Set down, please, the line that contains "Where should I" and every line that follows it to the end of the records, exactly; do not include pictures.

***

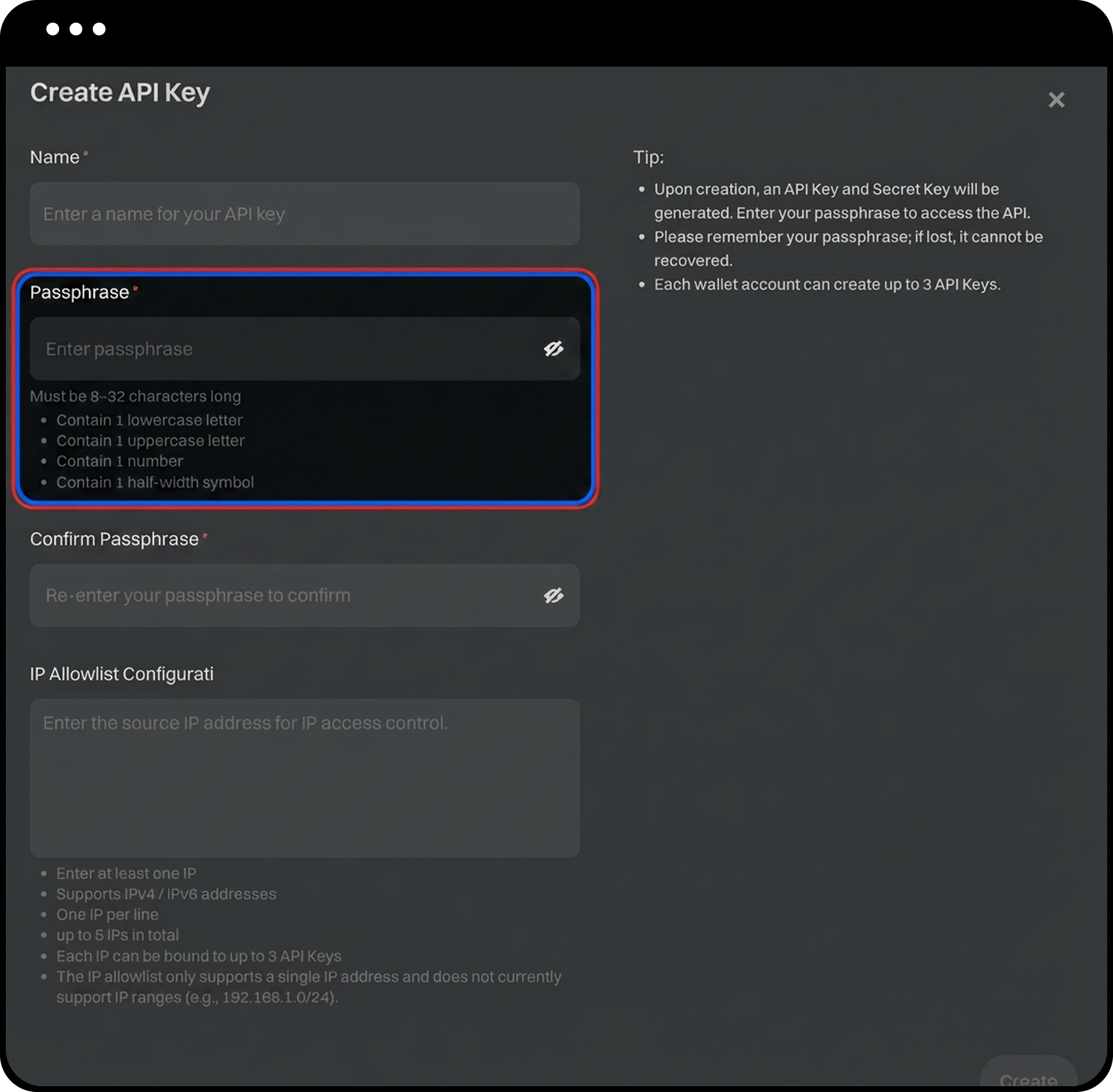The height and width of the screenshot is (1092, 1113).
Task: Toggle visibility of the Enter passphrase field
Action: (553, 349)

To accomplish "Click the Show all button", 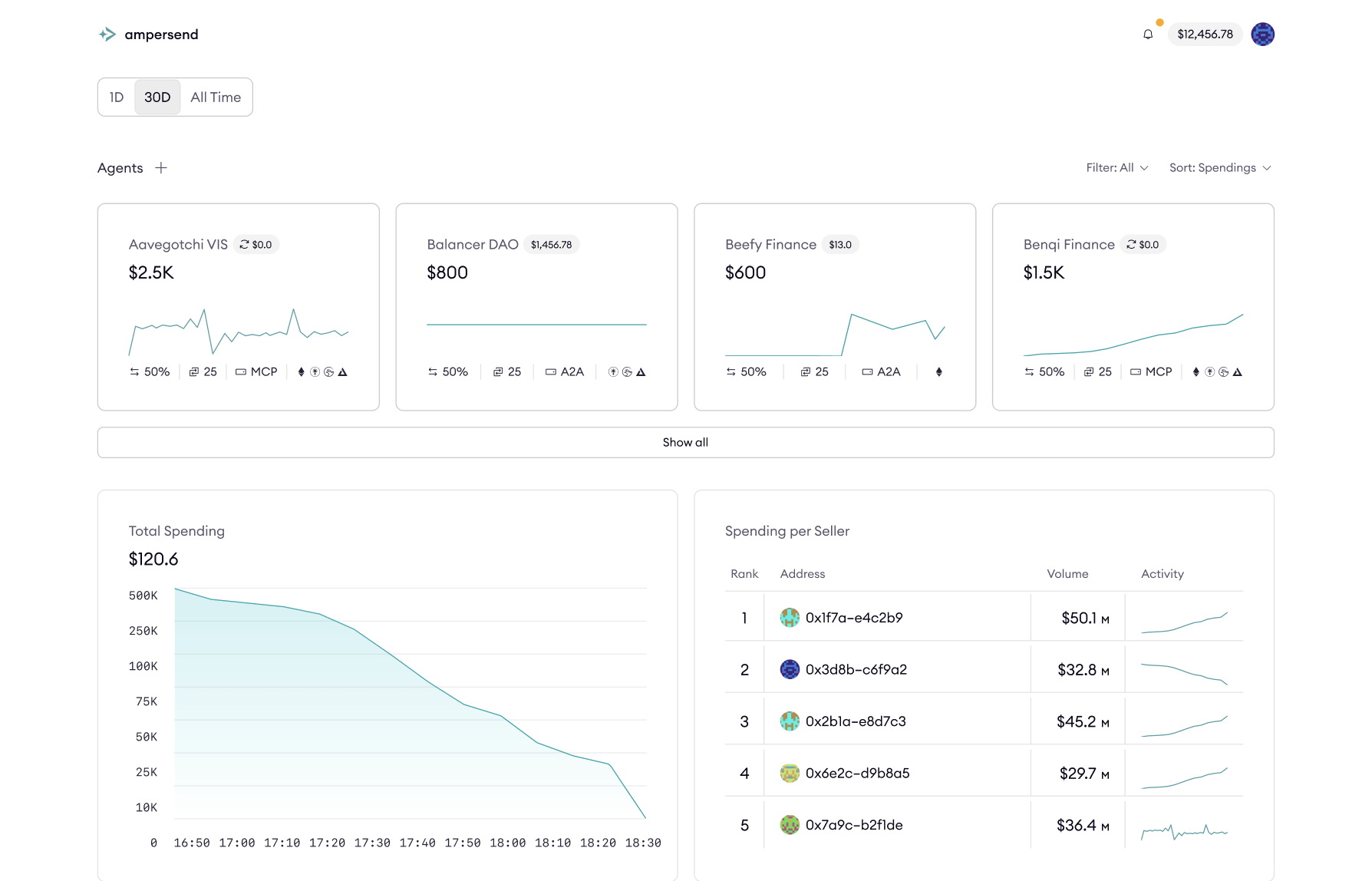I will coord(685,442).
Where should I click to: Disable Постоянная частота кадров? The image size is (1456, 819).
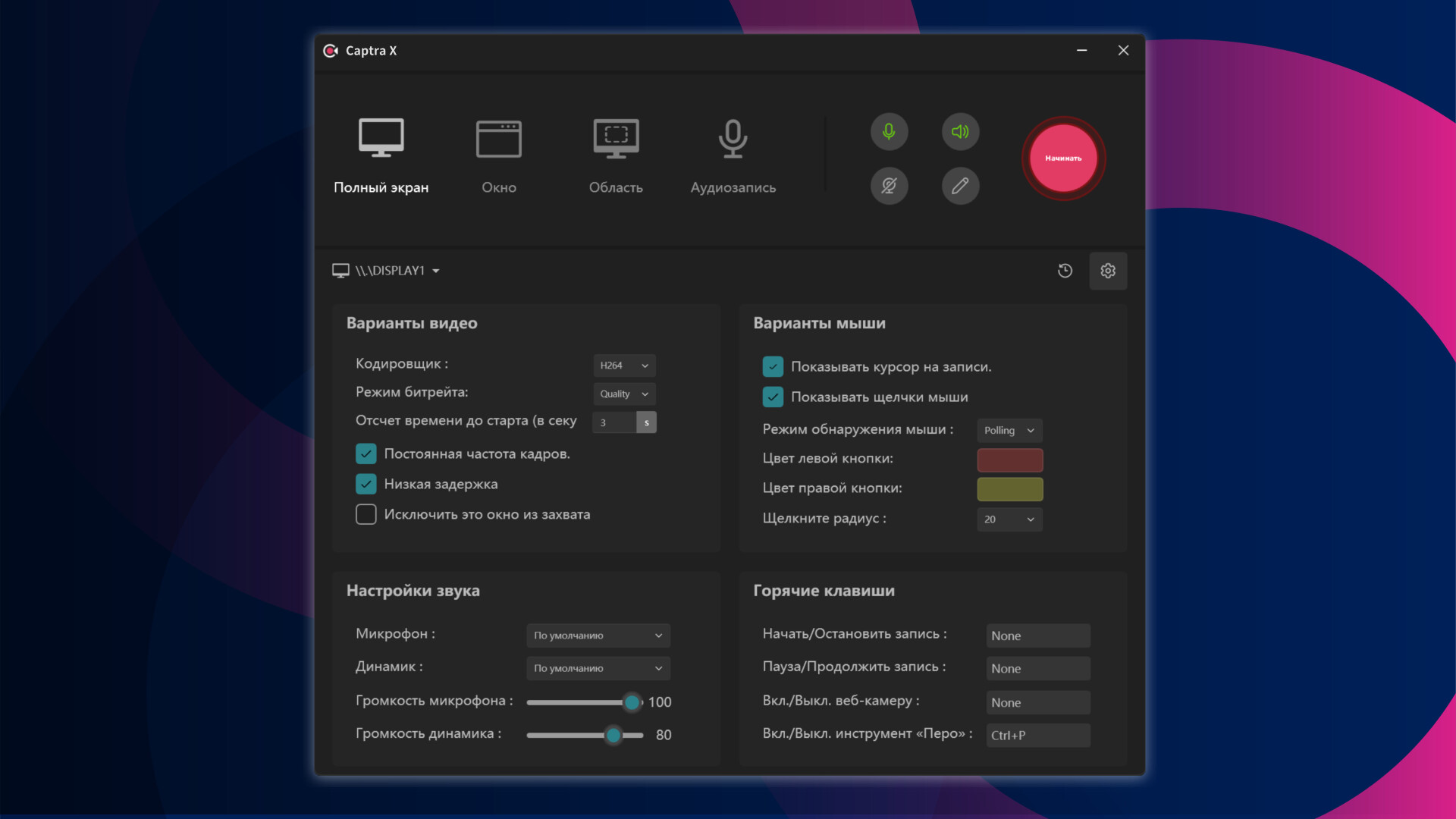click(x=366, y=453)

***

• **Response**:
Where should I click to: Disable Постоянная частота кадров? The image size is (1456, 819).
click(x=366, y=453)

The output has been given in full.